Une association des sociologues sénégalais en perspective
La sociologie est au corps social ce que le médecin est au corps humain. Conviction de l’enseignant-chercheur à l’université numérique Cheikh Hamidou Kane. Conviction appuyée par un constat : immigration irrégulière, le chômage… «Au Sénégal, nous avons une société qui est plus que malade.» Les politiques ? Ces dernières, selon le diagnostic du Dr Dia, apportent normalement la dernière pilule. Diagnostic et prescription d’ordonnance sont des travaux en amont. Faute de quoi, le corps social ne cessera de traîner ses maux. Mille programmes de l’Etat et qui ne sont pas adaptés «parce que simplement, il n’y a pas une étude sociologique au préalable», décrie M. Dia. Ainsi n’y a-t-il donc pas de société qui puisse faire l’économie de la réflexion sociologique, tel qu’annoncé par le professeur Mouhamed Moustapha Dièye, qui dirige le comité scientifique du colloque. Ce, «parce que si nous voulons savoir quelle société nous voulons construire demain, il faudrait bien qu’on s’interroge sur le profil des membres de cette société…».

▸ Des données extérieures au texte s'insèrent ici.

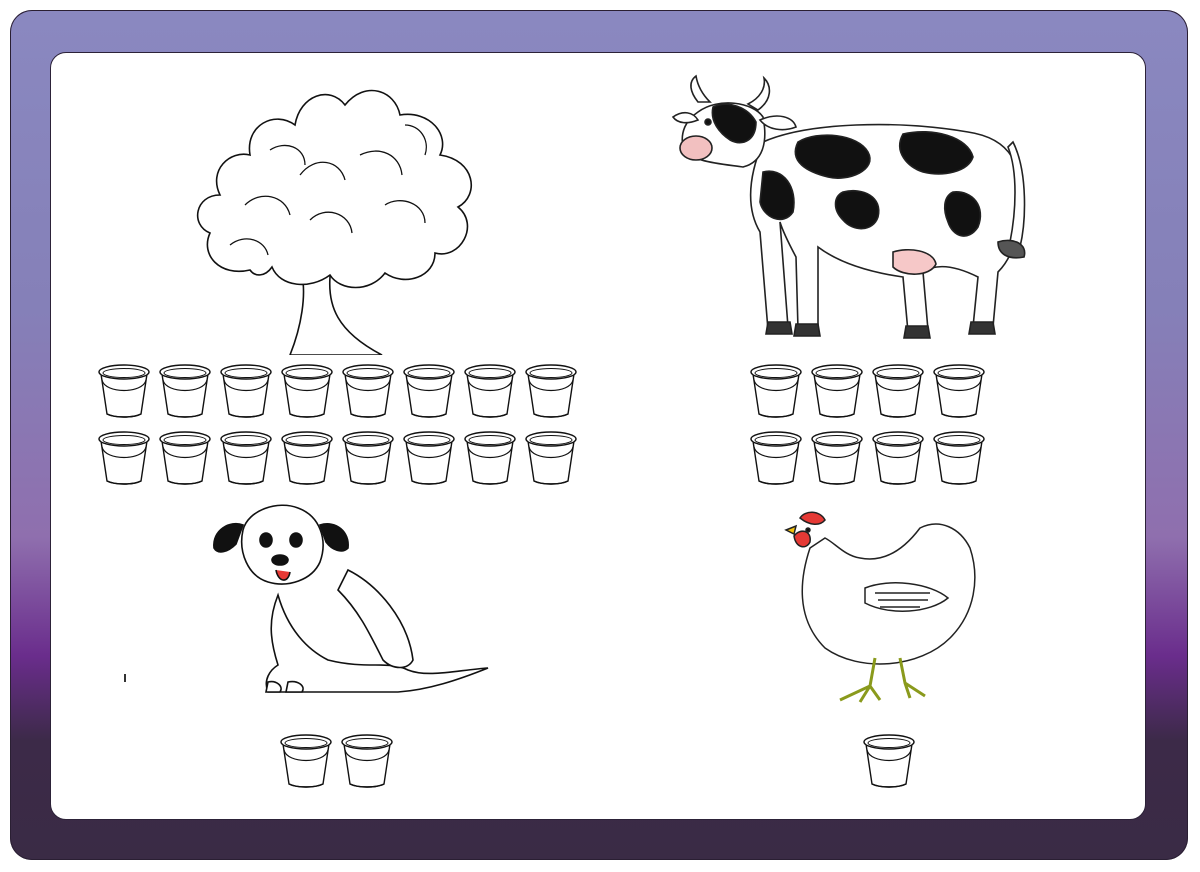 This screenshot has width=1200, height=872. What do you see at coordinates (853, 211) in the screenshot?
I see `cow-icon` at bounding box center [853, 211].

S’interroger sur les profils, certes ! Mais, déjà, interroger et s’approprier l’existant. Ce dernier point a constitué l’un des axes de l’intervention du professeur Abderahmane Ngaïdé, qui avait en charge la conférence inaugurale. Il a alors évoqué l’idée d’une «sociologie critique de nos intellectuels et de leurs productions pour qu’on puisse donner chance à ceux qui viennent derrière nous pour capter les fulgurances qui existent à l’intérieur des travaux qui ont été publiés». M. Ngaïdé, un historien, parmi les sociologues pour une conférence inaugurale, parce que la sociologie est en elle-même confluence de sciences sociales. Rappel du maître de cérémonie ! Transdisciplinarité, pour le chargé de conférence. Et dans tous les cas, on s’accorde à reconnaître qu’il y a énormément de choses chez «Pa Ly», «Pa Diop», «Pa Mbodj», et qu’il faut redécouvrir.

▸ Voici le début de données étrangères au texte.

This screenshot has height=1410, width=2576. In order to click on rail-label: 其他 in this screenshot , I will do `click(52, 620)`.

La cérémonie d’ouverture du colloque a en outre été un moment d’émotion. Se remémorant les pères-repères, les uns ont eu la gorge traversée par une coulée d’émotion. Il a d’ailleurs fallu à certains moments se taire, le temps d’une éternelle seconde, pour écouter le silence de l’auditorium parler, et ainsi laisser les larmes retomber vers le cœur. Sinon, les yeux les auraient fait ruisseler sur les joues…
Les communications qui se feront lors de ce «banquet du savoir» constitueront quant à elles des Actes, consultables une fois écrits aussi bien en physique qu’online.

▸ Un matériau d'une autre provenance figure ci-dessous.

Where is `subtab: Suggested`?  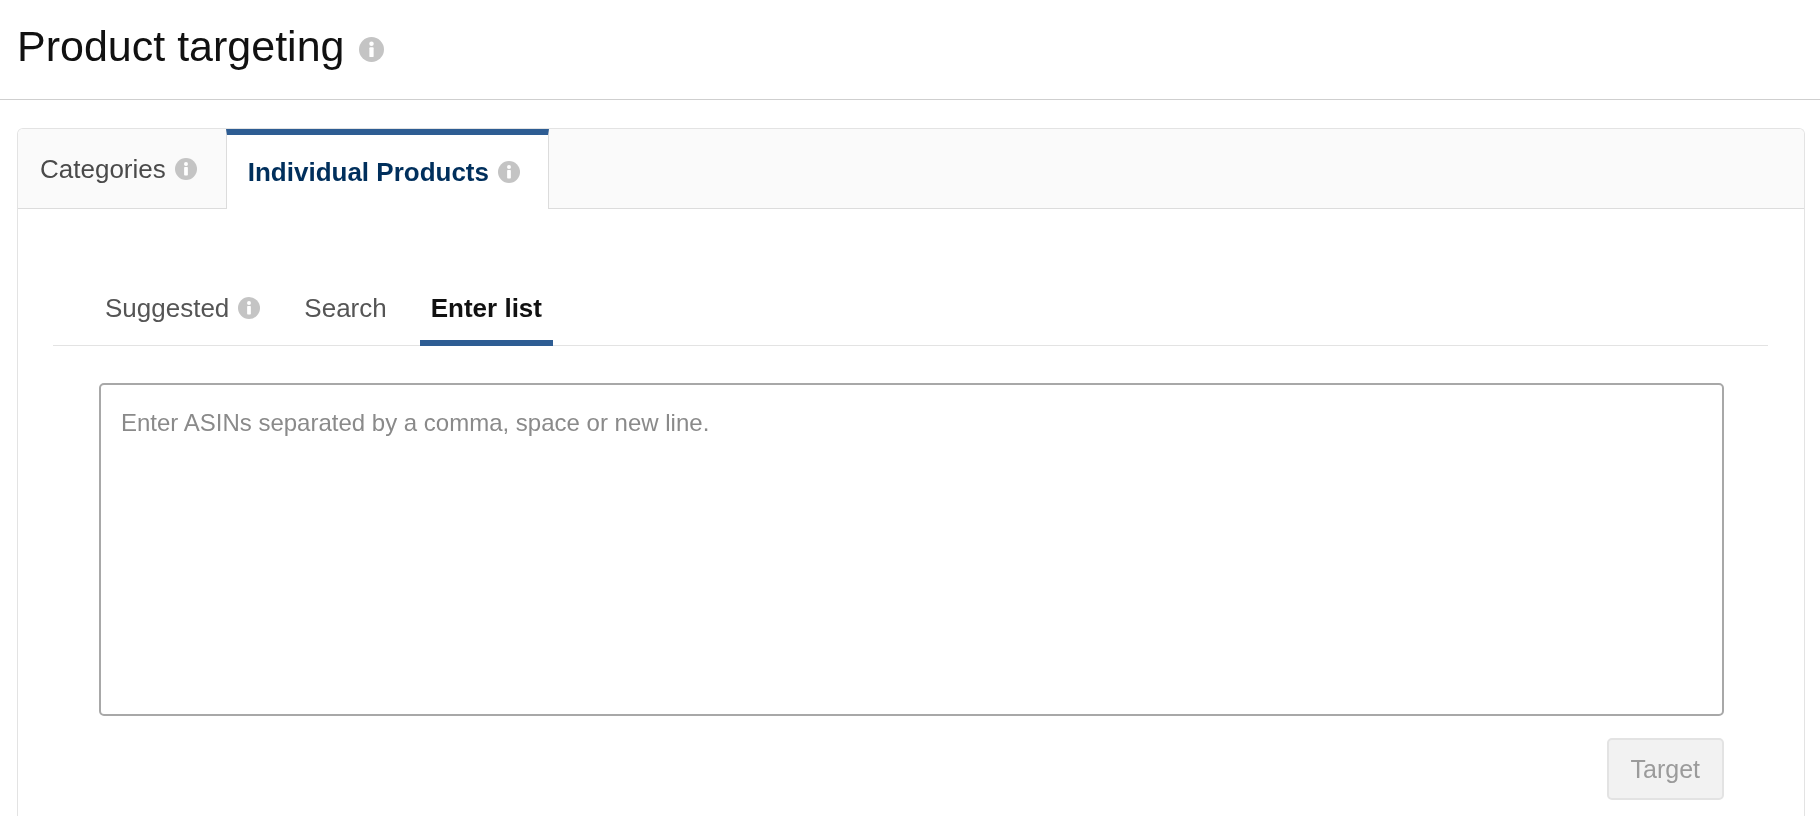
subtab: Suggested is located at coordinates (183, 320).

Une autre annonce faite durant ce premier jour de colloque, est celle de la naissance prochaine d’une association des sociologues sénégalais. Un vœu ! Sociologies des religions, de l’éducation, des migrations, du sport… la palette est large et «on ne peut pas se prononcer sur une spécialité sur laquelle on n’est pas habilité», souligne le président du comité d’organisation pour insister sur la nécessité d’avoir ladite association. Elle permettra, aux médias par exemple, d’avoir des interlocuteurs clairement identifiés pour chaque sujet.